Weil das Thema in einem anderen Zusammenhang kürzlich aufkam, lasse ich mich doch noch mal zu einer 2016 resümierenden Liste hinreißen: Meine Top 05 Konzert-Highlights des letzten Jahres (= keine Festivals, nur Clubshows!): 

[Honorable Mentions: BLACK SHAPE OF NEXUS im viel zu verräucherten AZ Wuppertal sollte das letzte mal vor ihrer Auflösung sein, die MELVINS spielten im viel zu ausverkauftem Underground Köln das grandiose Alice-Cooper-Cover „Halo Of Flies“, WIEGEDOOD & ULTHA waren in Münster trotz suboptimalem Sound absolut großartig und VOIVOD & TiT im Essener Turock läuft außer Konkurrenz...]

Platz 5.:
TRIPTYKON & VALBORG

Essen
Mal wieder das inzwischen eher seltene Vergnügen zu haben, in der guten alten Zeche Carl einzukehren, sich mal wieder von TRIPTYKON’s epischem Schlussnummerhammer „The Prolonging“ katharsisch reinigen lassen, und als Vorband dann auch noch die großartigen Unikate VALBORG obendrauf bekommen: win/ win/ win!     
Außerdem mal wieder herrliche Ansagen vom Warrior und die eine oder andere skurrile Erscheinung im Publikum. 

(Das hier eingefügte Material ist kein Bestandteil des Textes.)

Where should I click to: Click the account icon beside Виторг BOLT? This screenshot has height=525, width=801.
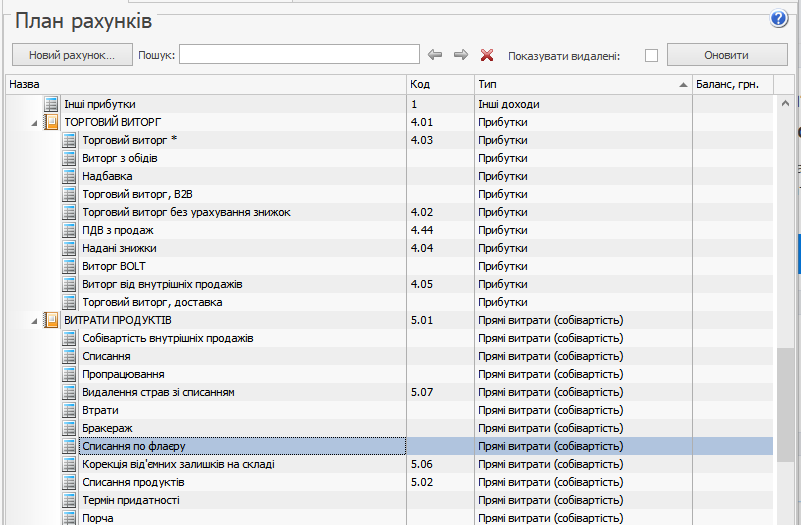(70, 266)

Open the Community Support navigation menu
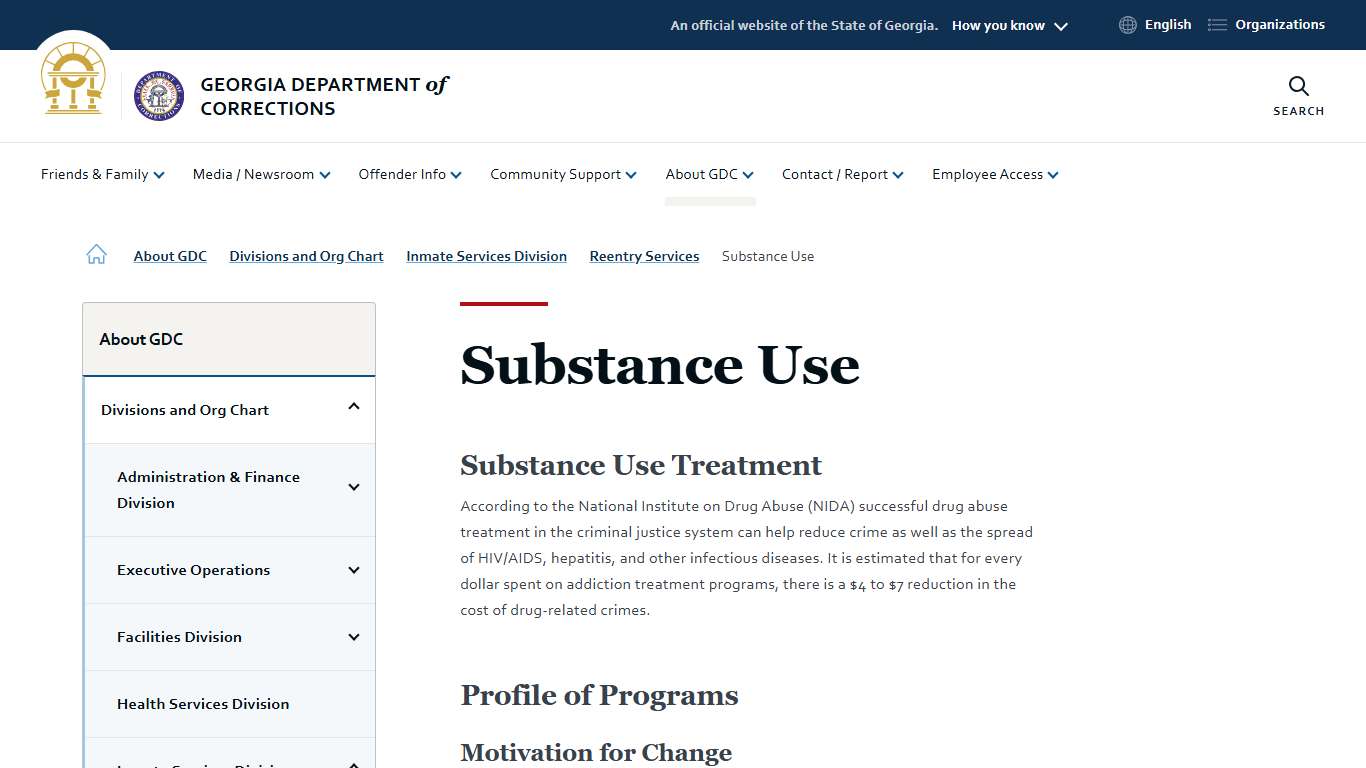pos(562,174)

Ich könnt‘ das echt jeden Monat machen!

Platz 4.:
PISSED JEANS
Berlin

Eigentlich fast schon ein Skandal, wie moderat der Laden in der Weltstadt Berlin bei dieser wichtigen Band auf ihrer ersten Europatour gefüllt war.
Passenderweise hatte man kurz vorher noch die AmRep-Doku „The Color Of Noise“ geguckt, um sich an diesem Abend davon zu überzeugen, dass es auch heute noch derartige Bands gibt.
Und PISSED JEANS überzeug(t)en auf ganzer Linie. Mit ein bisschen Schalk im Nacken, aber eben auch nicht zu viel, und irgendwie eher „Normalo“ als „Rocksau“, aber gerade auch deswegen hat man das Gefühl, dass hier alles „echter“ ist als bei der Hälfte der Patronengurt-Metal-Rumpelkapellen, die sonst noch so durch die Lande ziehen...
Hoffentlich in nicht allzu weiter Ferne mal wieder!


Platz 3.:
SUMA & ZAUM
Berlin

Nach dem kiffig vernebelten Opener mit seinem Om-Stonerdoom dann der totale Komplettabriss…
Wenn man Bands, die man schon eine ganze Weile kennt und schätzt nach einiger Zeit zum ersten mal live sieht, dann kann das auch schon mal eher so semi funktionieren, weil die jugendliche Begeisterungsfähigkeit, die man einst einem älteren Album entgegengebracht hat, auf beiden Seiten schon ein bisschen Falten bekommen hat.
Doch die mit Schlachter-Intensität lärmenden SUMA übertrafen an diesem Abend meine kühnsten Erwartungen und hatten tatsächlich sogar ein bisschen was von jungen Neurosis. 


Platz 2.:
UNSANE & SOFY MAJOR
Tilburg

Extra direkt von der Arbeit nach Tilburg, NL, um das Noiserock-Herz bei diesem Paket höher schlagen zu lassen.
Anstatt noch mal was drüber zu schreiben, zeig‘ ich Euch aber einfach das hier:



Das. war. geil!

Platz 1.:
KILLING JOKE
Köln

Weder
das nachträglich in meinem Briefkasten gelandete Parkticket (35€! Fick Dich, Köln!), noch der eigentlich schon viel zu volle Laden schmälerten das Hochgefühl, das von einem gelungenen KILLING JOKE Gig nachhallt.
Motivierter und besser hatte ich die Band bisher noch nicht gesehen und jetzt mal ganz ehrlich: Bei so langlebigen alten Helden ist das dann ganz besonders erfreulich!